When Ana Nicols from Martha Jean first came to see me for business coaching, we were living a few minutes apart from one another in Melbourne. As it turned out, we both made the move to the Mornington Peninsula around the same time. Not long after that move, Ana and her husband Paul came to see me again and we spoke about how their business has flourished in the past few years.
What I love most about Ana’s story is her commitment to integrity. She could easily have scaled the business by having her designs made offshore but in the same way that she has chosen to work out of a small renewable-energy-fuelled studio under the trees in her garden, she makes the choice to source from and sell to small stockists wherever possible and maybe most importantly, to continue to make her beautiful jewellery by hand.
It’s an inspiring story and a reminder that if you have an idea for a creative business, it might be time to just make a start.
Can you tell me a little about you business?
My business is called Martha Jean.

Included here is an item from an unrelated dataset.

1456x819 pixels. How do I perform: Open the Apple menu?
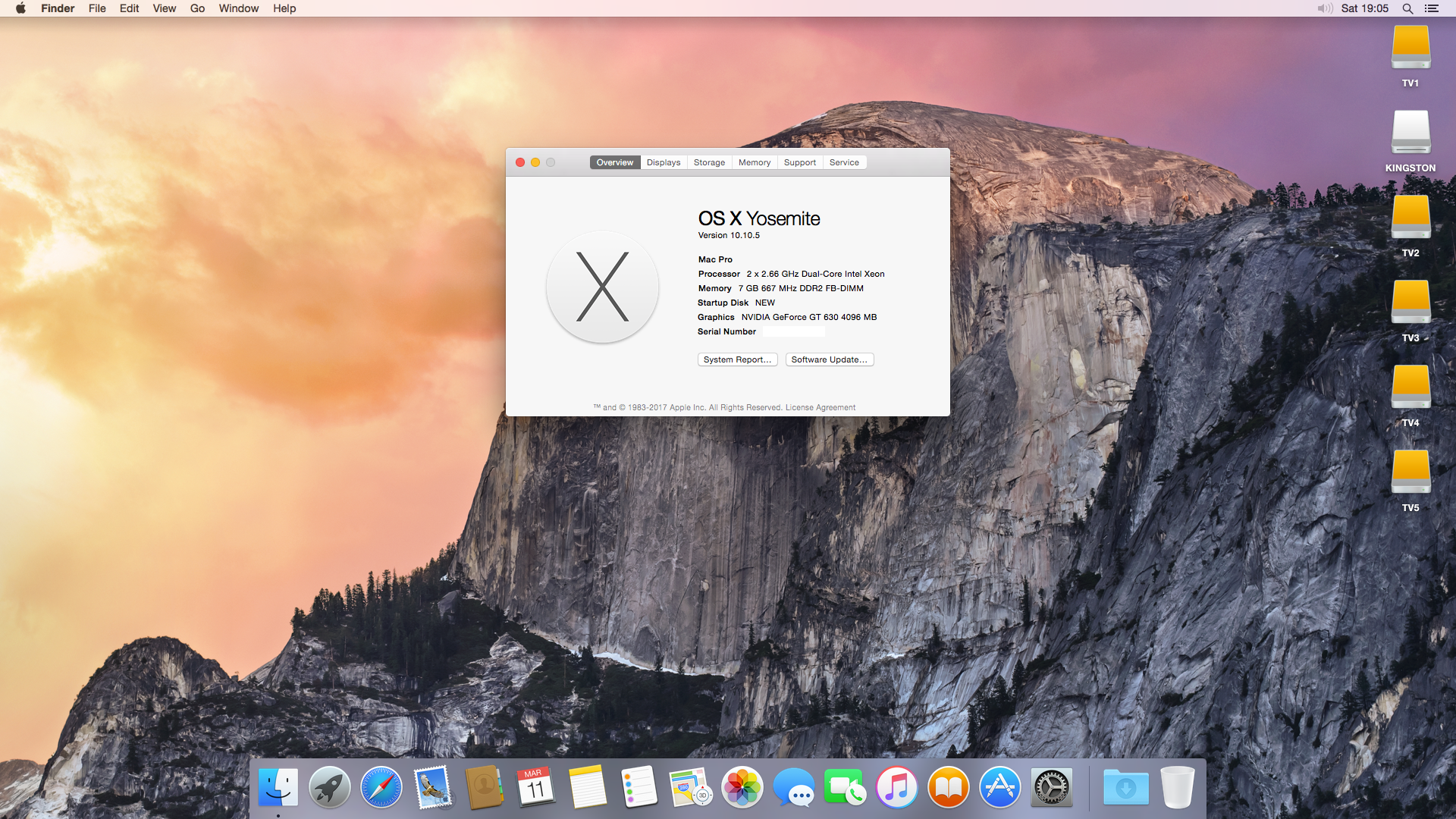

We design and make jewellery and accessories at our studio on the Mornington Peninsula. We place design at the centre of everything we produce. I have a background in textile design and love to work with colour. I enjoying use a wide range of materials such as resin, paper, acrylic and wood and often mix different textures to create dynamic gems.
More recently I have been going back to my roots and playing with different patterns. We sell our products both online and to around 100 stores across Australia and New Zealand. I tend to focus on design, marketing, sales, packing orders and the general day to day. My husband does what I think are the boring parts: finances, accounting and the website back-end. I also have a studio assistant who helps out a few days a week.
What do you love about working for yourself?
I love the flexibility of working for myself. I have two children and it was really important to me that I could be here for them. That was a big driver in starting my business. I usually work school hours, but at busy times I will work in the late evening as well. I also love that I can be creative and express and release that creativity without having to be filtered and altered to receive approval. I often make things that I think are quite out there and enjoying receiving positive feedback on them.
What does a typical day look like for you?
My day usually starts with little people in search of a cuddle waking me. Then we start the morning routine and get the children off to school. We walk to school most days. It’s a lovely way to start/finish the day. It brings some calm to the hectic mornings and it allows the kids to unwind and talk about their day on the way home. I do group fitness regularly, so I’ll often head there after school drop off.
Everyday is different; there is no shortage of variability running your own small business. The seasons also dictate what I am focussing on and seem to fluctuate with a reasonably predictable pattern, be that intently designing a new range or working on displays for tradeshows. Most days I make earrings, pack orders and do general admin. I listen to podcasts and audiobooks while working. I am extremely messy in an organised-chaos kind of way. It generally builds up until I can’t take it anymore and do a big tidy up.
I drop everything at 3 pm and head to school to pick the kids up. We generally head to the post office after school to drop off orders. I try not to work once I have the kids at home.
We all eat dinner together. We start the conversation with our best, worst and funniest of the day. At busy times my husband and I will do a couple of extra hours after the kids are in bed.
How do you maintain a sense of balance in your business?
Balance is very hard. I like to think about balance on the longer-term scale of a year, rather than daily balance. There are times throughout the year that are very quiet and allow me to recharge, to be present and to be fully involved as a mum, wife and person. Then there are times when my business needs a lot of my attention. During these periods free time and my social life are limited.
In 2017, I worked myself to exhaustion. So last year we put a few things in place to help relieve some pressure throughout the busy times, but also to help me with my general wellbeing throughout the year. I hired someone to work a few days a week to help with packing and preparation. I also set up structured time for exercise, which is non-negotiable no matter how busy I am. We hear a lot about the value of exercise. In my experience it helps make me a better person in both business and family life.
What’s one piece of advice you’d offer to someone wanting to go into their own start up?
Stop talking and start doing. It can be really scary starting something unknown. Don’t be scared to fail. Be open to change. You might start out doing one thing and then end up somewhere you never expected. But you will surely gain lots of knowledge along the way.